# [EXCERPTED RECORDS]
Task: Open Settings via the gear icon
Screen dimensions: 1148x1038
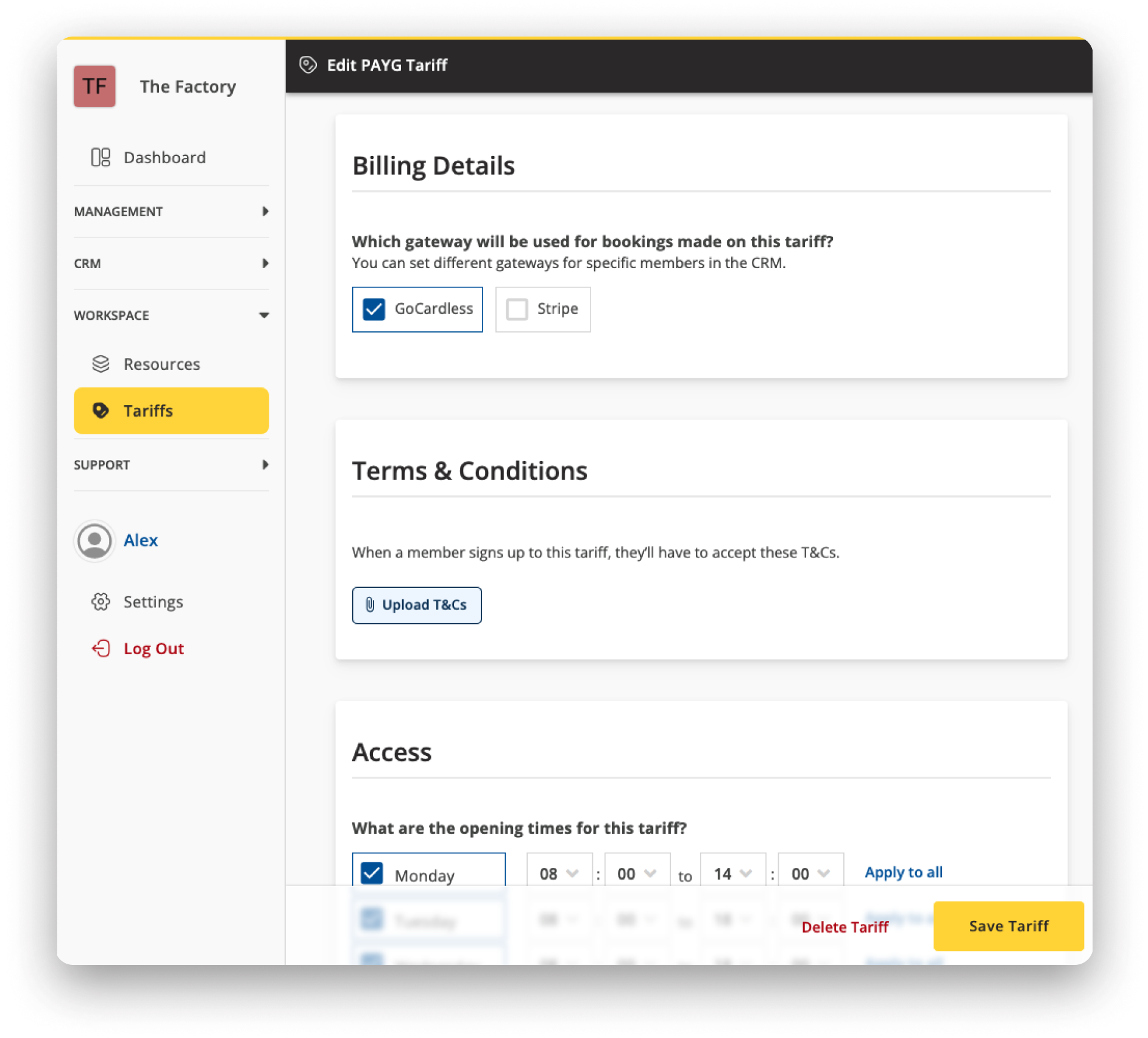Action: tap(101, 602)
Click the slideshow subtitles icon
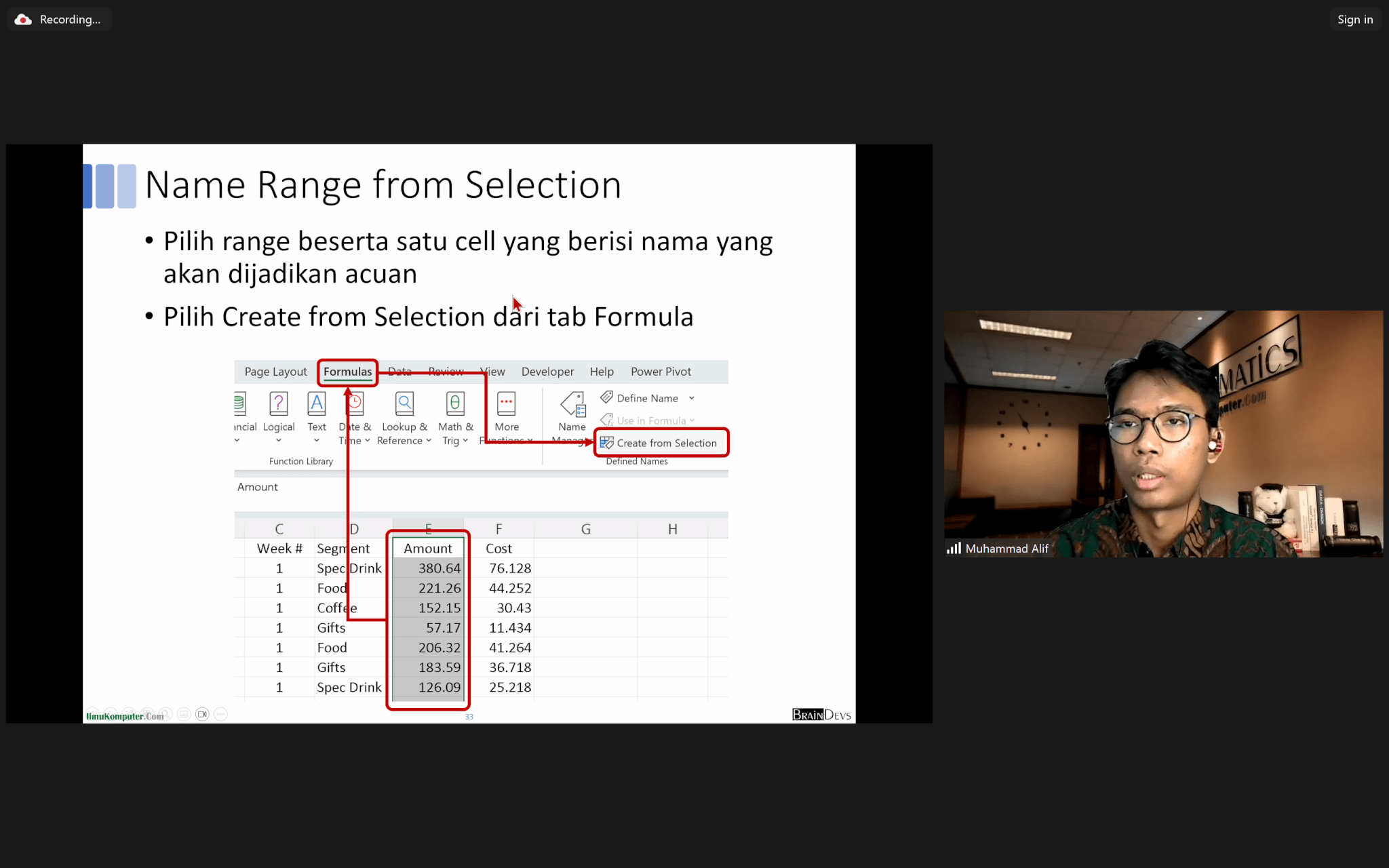The height and width of the screenshot is (868, 1389). (x=184, y=714)
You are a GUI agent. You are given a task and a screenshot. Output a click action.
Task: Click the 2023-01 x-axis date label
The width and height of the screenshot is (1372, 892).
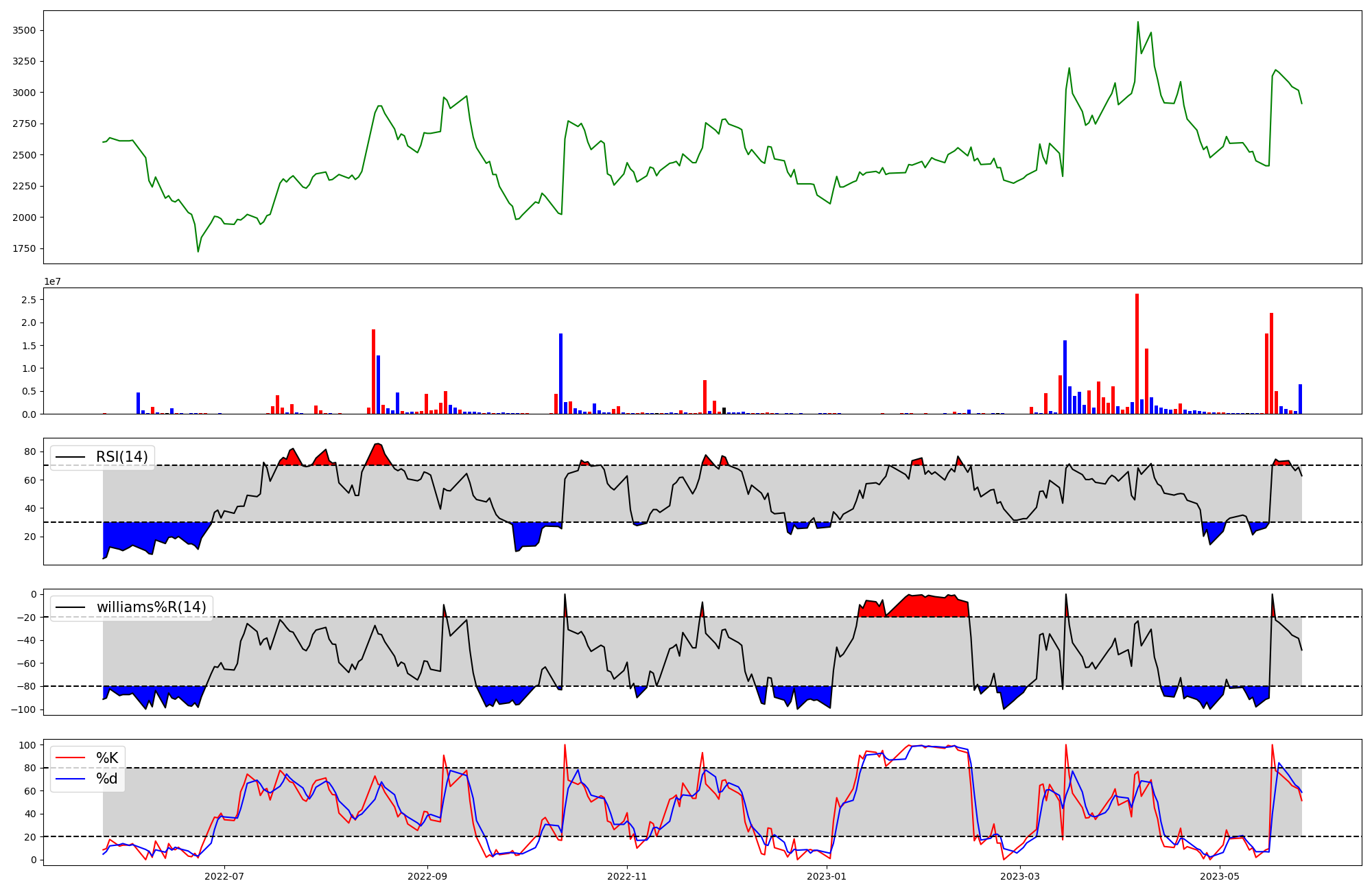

# [PROBLEM REQUIREMENTS]
Copy out the preceding entries without a single change, leaving out the pictures.

# [RESPONSE AREA]
Task: Open Settings via the gear icon
Screen dimensions: 1148x1038
Action: tap(101, 602)
Click the slideshow subtitles icon
The height and width of the screenshot is (868, 1389). (x=184, y=714)
You are a GUI agent. You are given a task and a screenshot. Output a click action.
Task: Click the 2023-01 x-axis date label
The width and height of the screenshot is (1372, 892).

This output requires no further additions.